Legal Scholars Take On the Food, Media and Ad Lobby on Marketing Junk Food to Kids
Jeff Chester | Sep 6 2011
Viacom, the ANA, and leading food companies have unleashed a lobbying blitz at White House, Congress, & the FTC that threatens to kill-off proposed scientific-based guidelines to be used when marketing food and beverage products to kids and teens, inc. online. Viacom hired well-know First Amendment attorney Kathleen Sullivan--whose firm reps or has represented Disney, Time Warner, Google, the Motion Picture Academy, Yahoo, etc. As part of the new food and media biz lobbying machine, they hired Anita Dunn, Pres. Obama's former head of communication, to run a so-called new coalition misnamed as Sensible Food Policy.

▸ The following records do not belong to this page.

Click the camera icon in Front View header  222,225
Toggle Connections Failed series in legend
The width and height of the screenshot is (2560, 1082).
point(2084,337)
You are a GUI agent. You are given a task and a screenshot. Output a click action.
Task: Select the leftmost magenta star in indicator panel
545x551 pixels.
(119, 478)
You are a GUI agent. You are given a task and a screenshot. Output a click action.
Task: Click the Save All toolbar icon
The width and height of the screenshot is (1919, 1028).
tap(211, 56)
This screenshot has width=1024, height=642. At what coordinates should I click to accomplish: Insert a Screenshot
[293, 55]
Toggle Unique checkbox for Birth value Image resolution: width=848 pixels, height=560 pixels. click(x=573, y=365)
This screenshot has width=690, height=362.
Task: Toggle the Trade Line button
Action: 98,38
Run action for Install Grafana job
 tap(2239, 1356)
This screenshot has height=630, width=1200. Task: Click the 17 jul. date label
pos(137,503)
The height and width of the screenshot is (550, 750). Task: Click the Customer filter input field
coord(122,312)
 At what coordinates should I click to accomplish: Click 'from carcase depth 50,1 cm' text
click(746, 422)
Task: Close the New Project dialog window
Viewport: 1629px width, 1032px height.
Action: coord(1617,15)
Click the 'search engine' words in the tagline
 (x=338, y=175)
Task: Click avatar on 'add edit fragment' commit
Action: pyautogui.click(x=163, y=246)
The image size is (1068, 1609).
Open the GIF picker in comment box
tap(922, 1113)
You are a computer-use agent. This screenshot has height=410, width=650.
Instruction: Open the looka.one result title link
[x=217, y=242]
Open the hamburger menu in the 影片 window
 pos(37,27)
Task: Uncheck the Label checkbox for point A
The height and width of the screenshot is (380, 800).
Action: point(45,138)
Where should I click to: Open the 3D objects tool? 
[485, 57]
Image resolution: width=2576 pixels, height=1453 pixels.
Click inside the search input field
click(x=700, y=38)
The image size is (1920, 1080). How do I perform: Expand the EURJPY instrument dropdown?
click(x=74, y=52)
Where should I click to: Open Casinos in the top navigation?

Their over-the top lobbying effort has placed a deep political chill on the WH, FTC and elsewhere on the guidelines--which were developed to help reverse the youth obesity crisis created by the products and ads these companies have developed that target youth. Btw, the group's website doesn't reveal who is behind it, but they include: PepsiCo, Viacom, Kellogg's, General Mills, Time Warner, the American Association of Advertising Agencies, and the Association of National Advertisers.
Today nearly 40 leading First Amendment scholars and professors took on the food marketing industry, with letters sent to FTC, FDA (and also the White House) saying that they First Amendment argument (used by the Anita Dunn front group) is baseless. A copy of the letter can be found here.
The food industry, ad and media lobby especially don't want any protections for teens, including for digital marketing. But anyone following the industry knows these companies have launched sophisticated campaigns targeting teens for foods and beverages linked to the youth obesity crisis (in the US and globally, btw). Marketers should be willing to embrace thoughtful scientific based guidelines designed to promote the health of young people, and protect the interests of parents and caregivers (who have to pay for their healthcare, btw, when they develop obesity related illnesses). The food, ad and media lobby needs to be more responsible. They also need to do a better job with the facts. They are focused on short-term tactics--but have much to lose--including how people think about their brands on the social web.